*** RECORDED INFORMATION Section Begins ***
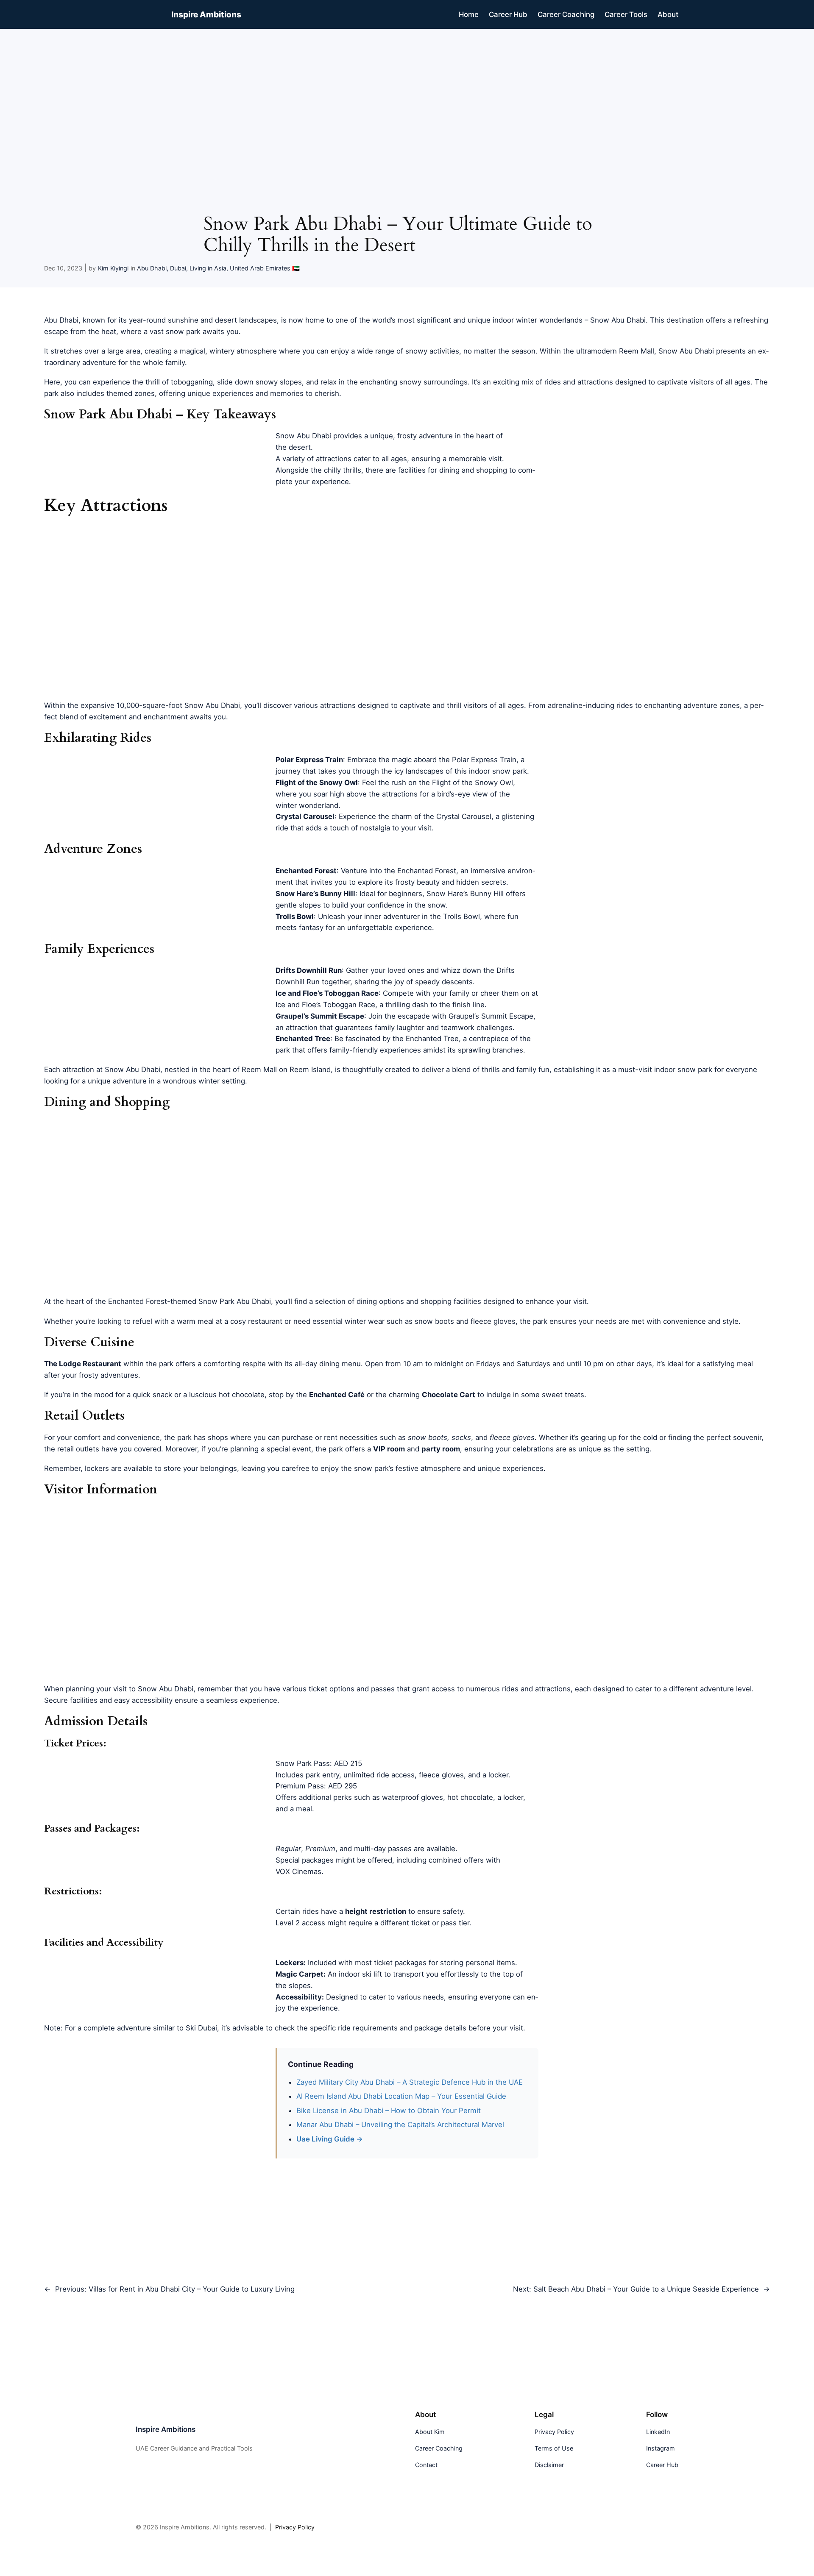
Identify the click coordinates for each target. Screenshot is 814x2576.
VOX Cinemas (298, 1871)
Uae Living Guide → (329, 2139)
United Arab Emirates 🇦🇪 (265, 268)
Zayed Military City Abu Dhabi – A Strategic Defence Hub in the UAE (409, 2082)
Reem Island (310, 1069)
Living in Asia (208, 268)
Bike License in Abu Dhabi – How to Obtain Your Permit (388, 2110)
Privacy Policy (295, 2527)
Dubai (178, 268)
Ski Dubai (201, 2028)
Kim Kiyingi (113, 268)
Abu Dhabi (152, 268)
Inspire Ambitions (206, 14)
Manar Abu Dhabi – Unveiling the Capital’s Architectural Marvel (400, 2124)
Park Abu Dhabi (245, 1301)
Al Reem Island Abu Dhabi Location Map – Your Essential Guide (401, 2096)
*** RECORDED INFORMATION Section Ends ***
Return only what runs from the line containing "Bike License in" to the last line of the records above, both ends included, exactly as written.

▶ **ANSWER SPACE**
Bike License in Abu Dhabi – How to Obtain Your Permit (388, 2110)
Privacy Policy (295, 2527)
Dubai (178, 268)
Ski Dubai (201, 2028)
Kim Kiyingi (113, 268)
Abu Dhabi (152, 268)
Inspire Ambitions (206, 14)
Manar Abu Dhabi – Unveiling the Capital’s Architectural Marvel (400, 2124)
Park Abu Dhabi (245, 1301)
Al Reem Island Abu Dhabi Location Map – Your Essential Guide (401, 2096)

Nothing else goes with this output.